Prometheus allows applications to export metrics and stores them in a central database. Alertmanager can be used to setup alerts for the metrics collected via Prometheus. Grafana is used to visualize Prometheus metrics.

Node exporter and cAdvisor

Node exporter and cAdvisor export various metrics to Prometheus. Node exporter exports system and hardware stats for CPU, RAM, I/O and network among other things. cAdvisor does the same thing for containers.

Prometheus config

Place the config file in prometheus/prometheus.yml

global:
  scrape_interval: 30s
  scrape_timeout: 10s

rule_files:
  - alerts.yml

alerting:
  alertmanagers:
    - scheme: http
      static_configs:
        - targets: [ 'alertmanager:9093' ]

scrape_configs:
  - job_name: prometheus
    scrape_interval: 10s
    static_configs:
      - targets:
        - host.docker.internal:9090
        - cadvisor:8080
        - node-exporter:9100

I filled the alerts.yml file with various alerts for Node exporter and cAdvisor from here and here.

Alertmanager config

I configured Alertmanager to send alerts to discord.

route:
  group_by: ['alertname', 'job']

  group_wait: 30s
  group_interval: 5m
  repeat_interval: 3h

  receiver: discord

receivers:
- name: discord
  discord_configs:
  - webhook_url: <DISCORD_WEBHOOK_URL>

Grafana config

Cadvisor exporter and Node Exporter Full are two nice dashboards to expose the data collected by Prometheus.

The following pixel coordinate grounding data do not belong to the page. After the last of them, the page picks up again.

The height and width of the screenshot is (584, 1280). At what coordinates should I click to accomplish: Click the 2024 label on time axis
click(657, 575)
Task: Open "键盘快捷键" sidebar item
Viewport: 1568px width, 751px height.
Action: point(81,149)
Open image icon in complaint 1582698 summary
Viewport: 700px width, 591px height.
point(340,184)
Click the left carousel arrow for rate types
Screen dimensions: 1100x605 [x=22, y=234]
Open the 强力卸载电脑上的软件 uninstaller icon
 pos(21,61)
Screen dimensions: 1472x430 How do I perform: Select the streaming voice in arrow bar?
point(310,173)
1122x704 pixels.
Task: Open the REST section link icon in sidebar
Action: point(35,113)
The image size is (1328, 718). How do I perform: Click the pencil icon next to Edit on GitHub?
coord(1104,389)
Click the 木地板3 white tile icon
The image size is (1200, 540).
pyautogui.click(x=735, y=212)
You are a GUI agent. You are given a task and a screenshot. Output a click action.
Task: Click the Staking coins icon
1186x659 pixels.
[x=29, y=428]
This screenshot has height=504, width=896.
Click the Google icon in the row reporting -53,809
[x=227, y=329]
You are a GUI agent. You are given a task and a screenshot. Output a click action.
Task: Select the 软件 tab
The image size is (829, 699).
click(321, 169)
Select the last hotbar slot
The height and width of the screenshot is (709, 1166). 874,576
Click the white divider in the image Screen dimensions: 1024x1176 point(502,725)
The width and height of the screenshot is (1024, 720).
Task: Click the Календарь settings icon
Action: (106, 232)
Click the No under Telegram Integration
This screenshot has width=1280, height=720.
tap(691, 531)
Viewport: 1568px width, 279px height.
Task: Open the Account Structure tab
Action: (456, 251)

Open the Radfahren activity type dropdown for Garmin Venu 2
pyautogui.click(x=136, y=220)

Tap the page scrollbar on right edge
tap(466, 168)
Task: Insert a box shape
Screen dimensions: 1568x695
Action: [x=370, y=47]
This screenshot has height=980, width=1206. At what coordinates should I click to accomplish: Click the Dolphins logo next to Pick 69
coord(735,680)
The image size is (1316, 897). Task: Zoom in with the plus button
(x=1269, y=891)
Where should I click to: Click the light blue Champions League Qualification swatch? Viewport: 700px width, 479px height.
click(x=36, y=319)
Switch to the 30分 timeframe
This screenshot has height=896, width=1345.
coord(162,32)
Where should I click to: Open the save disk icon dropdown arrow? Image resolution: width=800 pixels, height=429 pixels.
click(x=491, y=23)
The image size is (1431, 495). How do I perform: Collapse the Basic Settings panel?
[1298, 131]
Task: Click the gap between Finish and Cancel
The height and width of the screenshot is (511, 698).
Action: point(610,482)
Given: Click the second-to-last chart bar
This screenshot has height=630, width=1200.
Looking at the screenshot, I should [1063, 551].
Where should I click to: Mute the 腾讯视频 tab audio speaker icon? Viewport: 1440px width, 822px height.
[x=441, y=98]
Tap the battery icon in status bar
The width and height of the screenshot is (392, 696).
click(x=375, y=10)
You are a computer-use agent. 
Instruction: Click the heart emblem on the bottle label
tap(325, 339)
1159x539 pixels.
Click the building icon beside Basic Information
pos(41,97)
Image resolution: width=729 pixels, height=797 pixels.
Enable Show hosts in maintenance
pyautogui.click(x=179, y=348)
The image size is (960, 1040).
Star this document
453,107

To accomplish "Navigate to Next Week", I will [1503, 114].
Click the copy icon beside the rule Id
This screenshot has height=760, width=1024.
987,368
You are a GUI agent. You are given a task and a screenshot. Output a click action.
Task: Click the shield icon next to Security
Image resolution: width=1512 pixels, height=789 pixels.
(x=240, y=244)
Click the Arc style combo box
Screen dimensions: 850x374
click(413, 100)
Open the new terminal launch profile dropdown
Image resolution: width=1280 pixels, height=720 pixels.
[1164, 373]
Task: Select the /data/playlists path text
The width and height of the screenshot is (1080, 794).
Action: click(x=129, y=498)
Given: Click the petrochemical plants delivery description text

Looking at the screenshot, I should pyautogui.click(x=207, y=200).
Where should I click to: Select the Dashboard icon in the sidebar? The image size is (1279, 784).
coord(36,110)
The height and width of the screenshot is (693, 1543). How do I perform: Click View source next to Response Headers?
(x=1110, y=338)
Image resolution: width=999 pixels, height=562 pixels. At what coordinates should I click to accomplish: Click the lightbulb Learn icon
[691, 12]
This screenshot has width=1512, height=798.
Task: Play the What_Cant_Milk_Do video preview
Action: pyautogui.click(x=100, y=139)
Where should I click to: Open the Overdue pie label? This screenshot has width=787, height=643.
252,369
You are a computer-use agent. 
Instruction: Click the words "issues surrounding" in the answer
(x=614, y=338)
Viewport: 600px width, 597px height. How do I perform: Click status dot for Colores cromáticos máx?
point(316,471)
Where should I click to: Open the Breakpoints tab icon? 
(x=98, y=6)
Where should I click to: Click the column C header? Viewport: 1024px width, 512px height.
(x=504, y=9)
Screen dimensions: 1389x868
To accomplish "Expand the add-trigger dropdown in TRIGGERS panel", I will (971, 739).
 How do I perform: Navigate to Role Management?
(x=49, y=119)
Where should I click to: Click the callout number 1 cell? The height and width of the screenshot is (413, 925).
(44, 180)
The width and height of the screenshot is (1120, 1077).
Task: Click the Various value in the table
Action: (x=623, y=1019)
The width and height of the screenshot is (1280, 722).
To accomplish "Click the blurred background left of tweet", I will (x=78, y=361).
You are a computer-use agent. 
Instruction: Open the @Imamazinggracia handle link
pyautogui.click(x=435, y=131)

I had to manually update some of the graphs for Cadvisor exporter to get it to show the memory usage correctly.

Docker compose

  prometheus:
    image: prom/prometheus:latest
    container_name: prometheus
    ports:
      - 9090:9090
    volumes:
      - ./prometheus:/etc/prometheus
      - prometheus_data:/prometheus
    command: --web.enable-lifecycle  --config.file=/etc/prometheus/prometheus.yml --web.enable-admin-api
    extra_hosts:
      - "host.docker.internal:host-gateway"
  alertmanager:
    image: prom/alertmanager
    restart: always
    ports:
      - 9093:9093
    volumes:
      - ./alertmanager:/config
      - alertmanager_data:/data
    command: --config.file=/config/alertmanager.yml --log.level=debug
  grafana:
    container_name: grafana
    image: grafana/grafana
    volumes:
      - grafana_data:/var/lib/grafana
    ports:
      - 3000:3000